Un hombre fornido paliducho de cabellera color ceniza, se les
acercó a la ventanilla estrechándole su larga y velluda mano a Garay,
haciendo un mínimo esfuerzo logró saludar al piloto, dibujando una
sonrisa petulante en su rostro, achinando unos ojos tan celestes cómo el
cielo de esa tarde soleada, reposando el codo en la misma posición sobre
la ventanilla, dejando caer su carota exuberante en la mano izquierda en
forma de una enorme cuchara humana y les preguntó lo siguiente:
–
¿En qué andarán ustedes, viejos colegas? – Ceferino, pues
entonces, confiesa muy suelto de cuerpo:
– Nada querido amigo, solamente salimos de casería.
–
¿Y cómo les fue, che? – preguntó nuevamente.
– De diez para veinte – contestó – y sino me creés, entonces observá
por detrás de mi cabeza, pibe –. Todo esto lo balbuceo con una
mirada fría y mordaz, inclinándose velozmente hacia el volante – ¿y
qué me decís? – consultó con signos de felicidad.
–
Ustedes si, que andan bien ¿he? – dijo el vigilante.
– Bueno ahora, mándense a mudar lo antes posible, si bien, tengo
órdenes de llamar a la prensa ya mismo, para que difunda la cruel
verdad, de la inseguridad que nos exige, a la triste mano dura en
nuestro pueblo argentino – Le guiña el ojo derecho y le da una
palmada a la puerta susurrándole – vayan, dale.

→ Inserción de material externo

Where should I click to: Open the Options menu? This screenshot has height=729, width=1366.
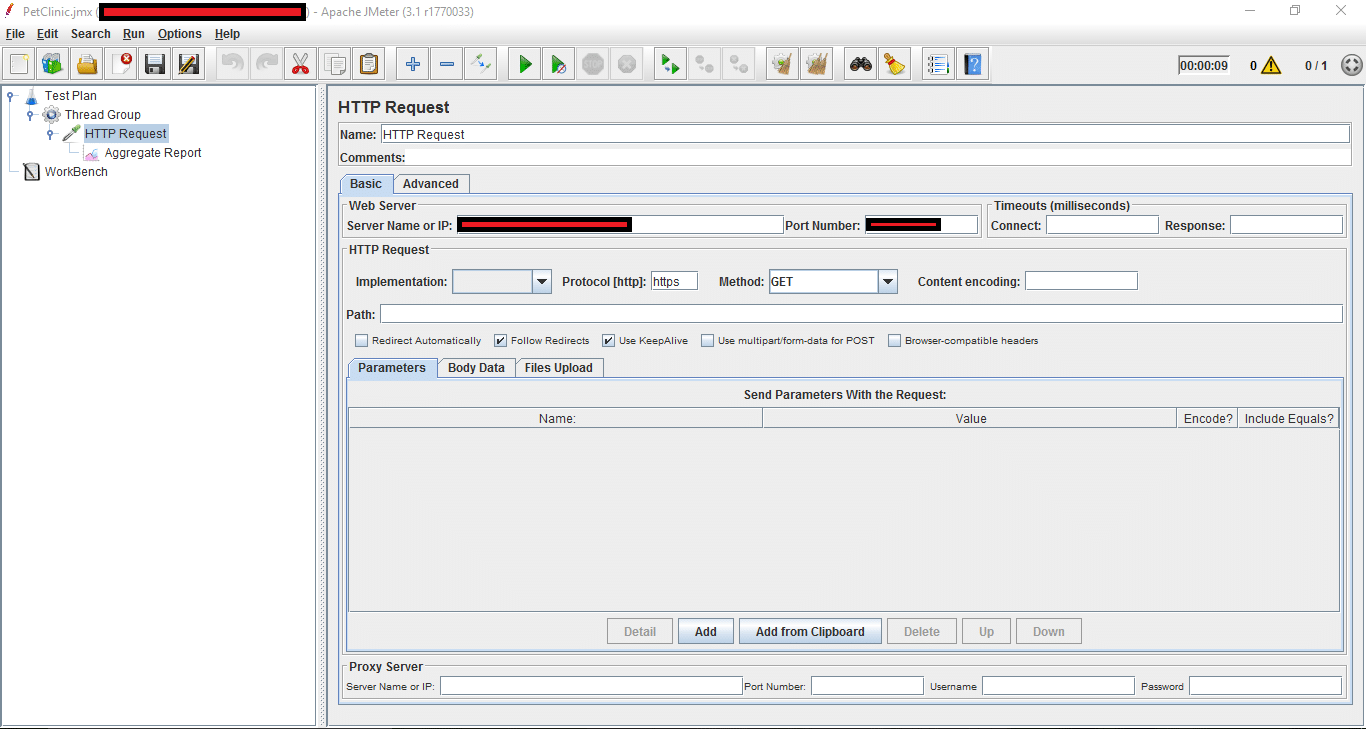179,34
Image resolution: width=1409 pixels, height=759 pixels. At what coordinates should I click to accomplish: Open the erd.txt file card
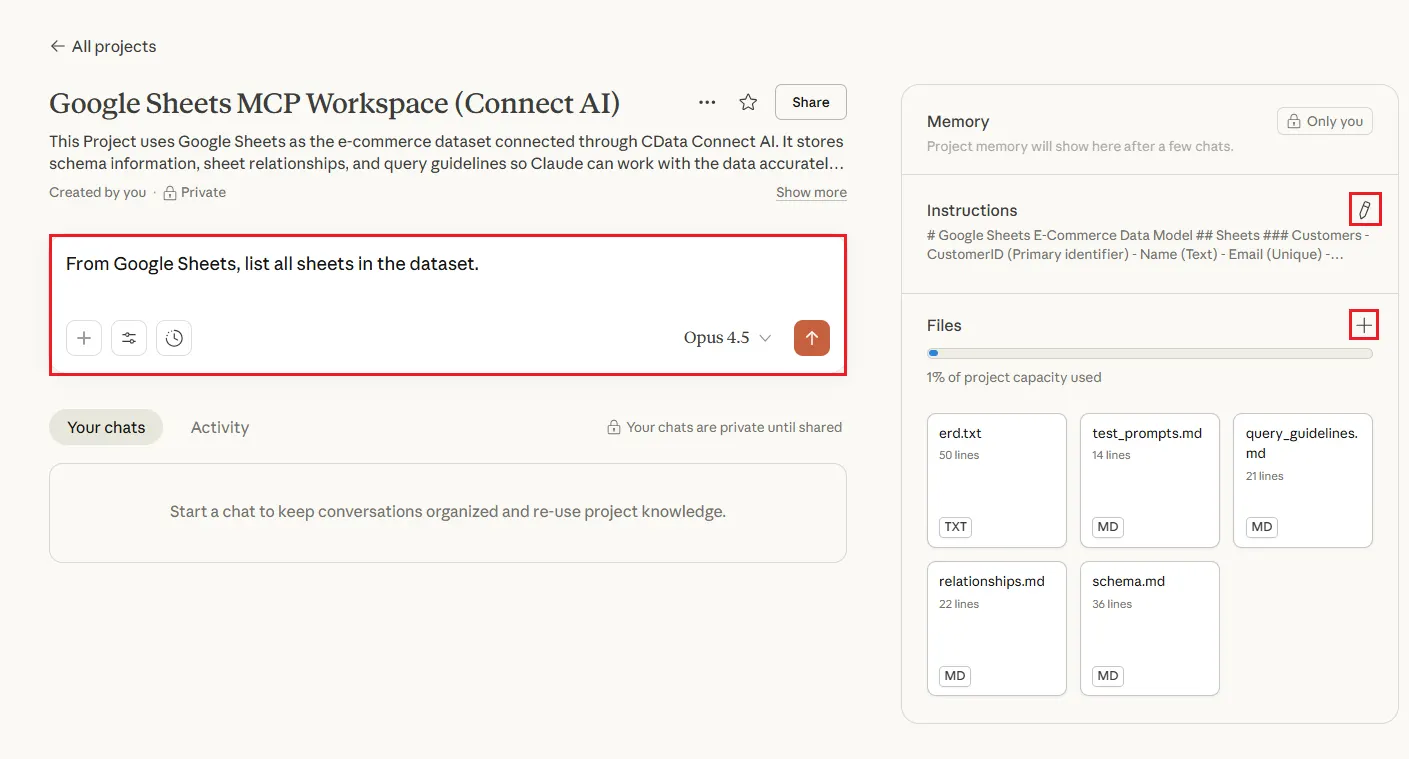pyautogui.click(x=996, y=480)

Entre las dos caras del piloto y el copiloto, estira el cuello brotando de
los fondos de la chata, quien sería Tapón, y largando una pregunta con
voz disfónica:
– Nos vemos en mi casa.
–
No – repuso el polizonte con reputación y aspecto punitivo.
–
Nos encontramos en el country del gobernador, tomamos algo
potente y después hablamos de estrategia políticas.